On Thu December 27 2007 05:03, Carlos E. R. wrote:
> The Wednesday 2007-12-26 at 17:51 -0800, Kai Ponte wrote:
> >> I would only encrypt home.
> >
> > You know, I was going to go that route.
> >
> > However, I have no clue what to do. I see there's an option for
> > something like a crypto, but I've yet to find anything on google as
> > to how.
> >
> > Say I have a 75GB home partition that I want to encrypt and want
> > EXT3, what do I choose?
>
> The easiest way is to start the yast partitioner module, and tell it
> to format a partition as ext3 encrypted. It will ask for the
> passphrase (better be long), and it will encrypt the partition -
> which can be /home, of course. Of course, it is a "format" tool, you
> loose any data on it, but that can't be helped (copy it somewhere
> else, and work as root meanwhile).

This is what I would use to encrypt a large /home completely. But I 
would not recommend it. I tried this method first on my new laptop and 
I found that it has 2 disadvantages. If you let the password prompt 
time out or if you miss the password 3 times, you start a system 
without your /home. Obviously the mounting point /home is still there, 
but it is empty and you login into a fresh new environment created on 
the unencrypted root partition, which is highly inconvenient. It would 
be even worse, if you had encrypted the root partition. 
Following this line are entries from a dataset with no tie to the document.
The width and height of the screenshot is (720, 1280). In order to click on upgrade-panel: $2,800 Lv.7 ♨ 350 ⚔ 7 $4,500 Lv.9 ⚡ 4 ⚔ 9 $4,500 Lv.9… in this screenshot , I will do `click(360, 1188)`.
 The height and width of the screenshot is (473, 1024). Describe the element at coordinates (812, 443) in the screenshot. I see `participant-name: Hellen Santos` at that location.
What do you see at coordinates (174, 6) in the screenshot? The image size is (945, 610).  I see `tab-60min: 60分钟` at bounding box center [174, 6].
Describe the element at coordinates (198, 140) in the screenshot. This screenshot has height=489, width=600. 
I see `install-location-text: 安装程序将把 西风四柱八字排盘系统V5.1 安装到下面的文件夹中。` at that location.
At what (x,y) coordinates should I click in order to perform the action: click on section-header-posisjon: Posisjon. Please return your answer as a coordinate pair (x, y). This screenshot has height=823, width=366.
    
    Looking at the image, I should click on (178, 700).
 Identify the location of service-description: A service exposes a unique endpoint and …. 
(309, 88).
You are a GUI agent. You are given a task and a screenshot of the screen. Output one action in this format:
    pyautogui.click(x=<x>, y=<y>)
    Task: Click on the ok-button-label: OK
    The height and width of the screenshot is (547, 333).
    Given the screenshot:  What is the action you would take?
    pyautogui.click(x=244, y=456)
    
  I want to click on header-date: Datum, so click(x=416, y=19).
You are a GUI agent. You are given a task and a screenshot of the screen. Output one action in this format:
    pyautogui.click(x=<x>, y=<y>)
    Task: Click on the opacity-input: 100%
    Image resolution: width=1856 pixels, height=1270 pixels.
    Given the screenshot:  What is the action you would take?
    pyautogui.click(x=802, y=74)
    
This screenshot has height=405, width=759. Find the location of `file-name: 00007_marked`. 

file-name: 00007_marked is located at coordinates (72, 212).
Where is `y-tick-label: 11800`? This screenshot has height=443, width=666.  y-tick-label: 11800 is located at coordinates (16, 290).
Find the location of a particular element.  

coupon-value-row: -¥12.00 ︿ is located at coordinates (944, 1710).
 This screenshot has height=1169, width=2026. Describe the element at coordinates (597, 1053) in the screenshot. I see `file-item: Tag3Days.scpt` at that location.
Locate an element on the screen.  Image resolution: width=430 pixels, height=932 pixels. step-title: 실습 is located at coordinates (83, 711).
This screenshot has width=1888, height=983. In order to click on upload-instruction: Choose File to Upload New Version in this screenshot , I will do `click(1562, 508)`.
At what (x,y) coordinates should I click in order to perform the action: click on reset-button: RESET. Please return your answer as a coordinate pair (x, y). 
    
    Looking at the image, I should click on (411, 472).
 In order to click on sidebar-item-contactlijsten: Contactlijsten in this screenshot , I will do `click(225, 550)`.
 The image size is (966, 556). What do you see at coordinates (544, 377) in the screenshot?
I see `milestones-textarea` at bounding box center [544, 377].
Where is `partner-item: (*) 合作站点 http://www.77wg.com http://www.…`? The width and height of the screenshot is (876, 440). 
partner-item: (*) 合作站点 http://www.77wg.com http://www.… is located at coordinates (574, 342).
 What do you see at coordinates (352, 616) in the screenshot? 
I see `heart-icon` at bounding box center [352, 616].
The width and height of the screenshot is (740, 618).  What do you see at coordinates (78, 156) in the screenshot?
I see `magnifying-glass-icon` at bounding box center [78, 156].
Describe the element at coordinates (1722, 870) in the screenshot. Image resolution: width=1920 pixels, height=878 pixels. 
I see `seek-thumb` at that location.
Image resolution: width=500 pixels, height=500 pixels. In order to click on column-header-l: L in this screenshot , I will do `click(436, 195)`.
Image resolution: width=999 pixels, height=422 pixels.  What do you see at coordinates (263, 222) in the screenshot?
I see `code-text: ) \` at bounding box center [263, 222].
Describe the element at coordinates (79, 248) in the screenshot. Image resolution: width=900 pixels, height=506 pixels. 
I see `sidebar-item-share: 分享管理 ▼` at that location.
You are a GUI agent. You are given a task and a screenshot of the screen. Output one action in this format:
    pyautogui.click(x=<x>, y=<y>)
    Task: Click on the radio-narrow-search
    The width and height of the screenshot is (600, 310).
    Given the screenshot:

Second, once you unencrypt /home, it is all open until you shutdown, 
meaning that after suspend you are only protected by the lock-screen. 
Also, you cannot use you laptop in an untrusted environment without 
having your sensitive data exposed.

> There is another option, which I haven't tested, new for opensuse
> 10.3, that encrypts the home of a single user. It is done from the
> user management module. You can have pain users and encrypted users,
> and each one with a separate data space.
>
> If it is what I think, it creates an encripted filesystem on a file
> mounted on a loop in /home/USER- so you have to choose how much space
> to give it beforehand. The opensuse manual explains it, I think.

I am testing this right now. I only really need to encrypt one 
directory, which contains sensitive (under NDA), data and perhaps my 
Mail dir. So I created a crypt file under /home with 5GB (enough for 
the data; I need another one of these for my Mail) and mounted it to 
the top level sensitive directory in my home. If I just hit Enter 3 
times without giving the passphrase, I can still use the laptop 
normally. The directory is there empty (actually it has now a file 
called NOTMOUNTED.txt to help me notice it is not mounted, since I once 
forgot and started copying data into the plain mounting point; this 
file does not show up if the encrypted loop-file is mounted.), if I 
want to use the laptop without exposing it. I just noticed in "man 
crypttab" that you can add an option "noauto" in /etc/crypttab, so that 
the boot process is not interrupted by the ugly text based passphrase 
question. I am going to try that.

To mount and unmount the encrypted directories, you run as root:
/etc/rc.d/boot.cryto restart
/etc/rc.d/boot.crypto stop
respectively.

Ideally, I would like the mounting and unmounting to be more convenient, 
maybe from within Konqueror, and that the crypto files are unmounted 
automatically at suspend (can I add that to /etc/pm/sleep.d ?).

-- 
Carlos FL

Who is General Failure, and why is he reading my disk?